▸ Data entries
────────
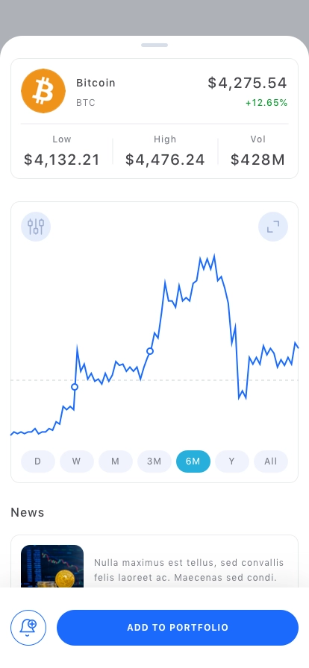Open the chart settings sliders icon
Image resolution: width=309 pixels, height=668 pixels.
(36, 227)
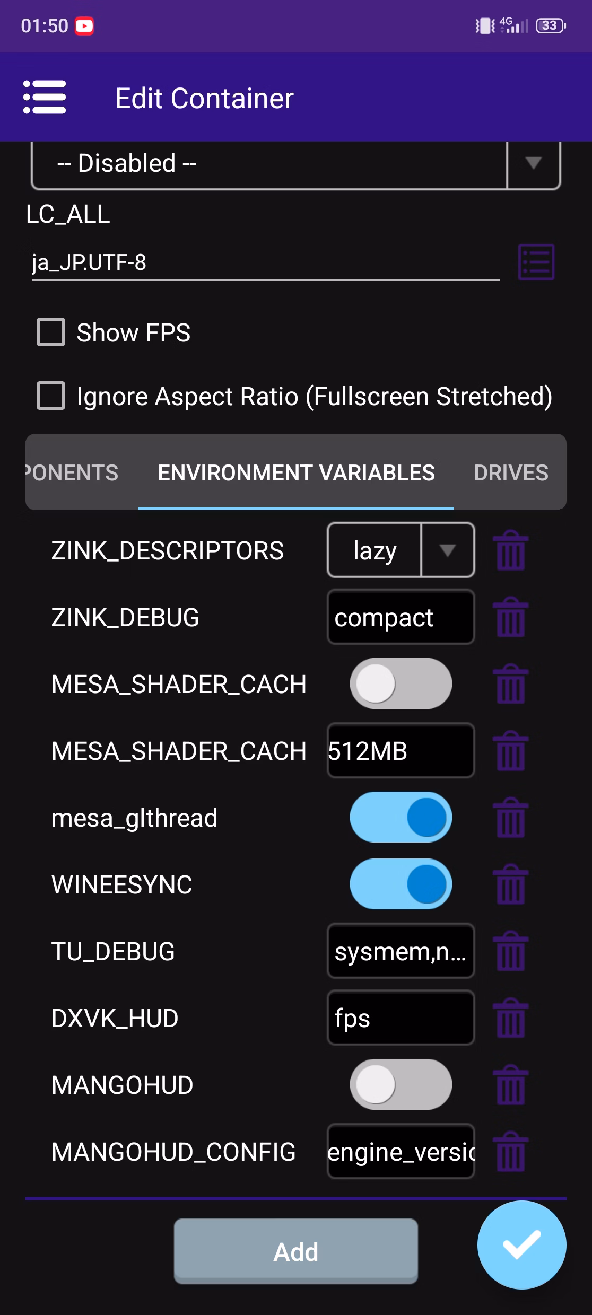Disable the WINEESYNC toggle
The height and width of the screenshot is (1315, 592).
point(401,884)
────────
▸ Problem to work on
Could you write down every line of the data entries above word for word, leaving the pictures out?

▸ Answer to the exercise
Open the chart settings sliders icon
Image resolution: width=309 pixels, height=668 pixels.
(36, 227)
Disable the WINEESYNC toggle
The height and width of the screenshot is (1315, 592).
point(401,884)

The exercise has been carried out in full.